Iran vows revenge as it mourns killed Revolutionary Guard member
Iranian officials have largely refrained from directly blaming Israel for the killing of senior IRGC member Khodaei.
Tehran, Iran – Senior Iranian officials have promised to take revenge for the assassination of a senior member of the Islamic Revolutionary Guard Corps (IRGC), as a large funeral procession was held for him in Tehran.
Hassan Sayyad Khodaei, identified as a colonel with the Quds Force, the foreign operations arm of the elite Guards, was returning home in southern Tehran on Sunday afternoon when he was killed by five gunshots fired by two assailants on a motorcycle who then fled the scene.
He was described by the IRGC as a “defender of the shrine” – a term used to describe anyone who works on behalf of Iran in Syria.

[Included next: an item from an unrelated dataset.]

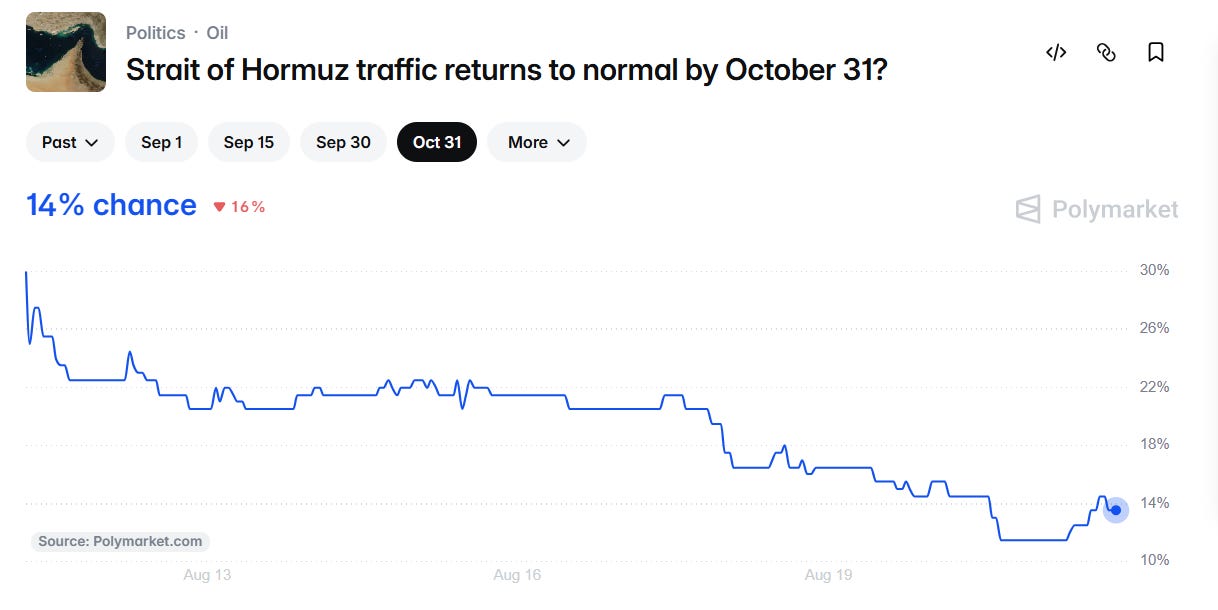Click the Aug 19 date on the axis
The height and width of the screenshot is (610, 1218).
click(828, 575)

Iranian officials have so far largely refrained from directly blaming Israel, which has been accused by Iran of being responsible for several similar assassinations and attacks on nuclear facilities on Iranian soil in the past.
Instead, they have blamed “elements linked to the global arrogance” – which is a term often used to describe the United States and its allies, including Israel.
President Ebrahim Raisi on Monday directed security and intelligence forces to identify who was behind the assassination and said: “I have no doubt that revenge for the pure blood of this great martyr from the criminals is certain”.
The only official so far to directly name Israel appears to be Abdollah Haji Sadeghi, Supreme Leader Ayatollah Ali Khamenei’s representative to the IRGC, although he also named Iran’s other foes.
“We swear that we will take revenge tenfold from the Zionist regime, from the US and enemies with strength,” he told the crowds that had gathered in the capital city on Tuesday to mourn Khodaei.
State television showed thousands gathered to begin the funeral procession from the Imam Hossein square. Among them was Ismaeil Qaani, the commander-in-chief of the Quds Force, who succeeded Qassem Soleimani after he was assassinated by a US drone attack in Iraq in January 2020.
‘Won’t go unanswered’
On Tuesday, Major General Mohammad Bagheri, the chief of staff of Iran’s armed forces, said all resources will be dedicated to finding those who ordered and carried out the assassination.
“The assassination of this great martyr shows the abjectness and humiliation of those who falsely claim to support human rights, and also their wretched efforts to cover up their defeats against the axis of resistance, which will certainly not go unanswered,” he said.
Hossein Salami, the commander-in-chief of the IRGC, also promised a “harsh” response that will “certainly make the enemy regret this”.
Khodaei’s killing was the most high-profile assassination inside Iran since the November 2020 murder of top nuclear scientist Mohsen Fakhrizadeh. Iran blamed Israel for Fakhrizadeh’s killing.
At least six Iranian scientists and academics have been killed or attacked since 2010, several by assailants riding motorcycles, in incidents believed to have targeted Iran’s nuclear programme, which Israel and the West say is aimed at producing a bomb.
Iran denies this, saying its nuclear programme has peaceful purposes and has denounced the killings of its scientists as acts of “terrorism” carried out by the Israeli Mossad with possible help from Western intelligence. Israel has declined to comment on such accusations.
But the motives behind Khodaei’s assassination remain unclear as he is believed to have been active in operations in Syria.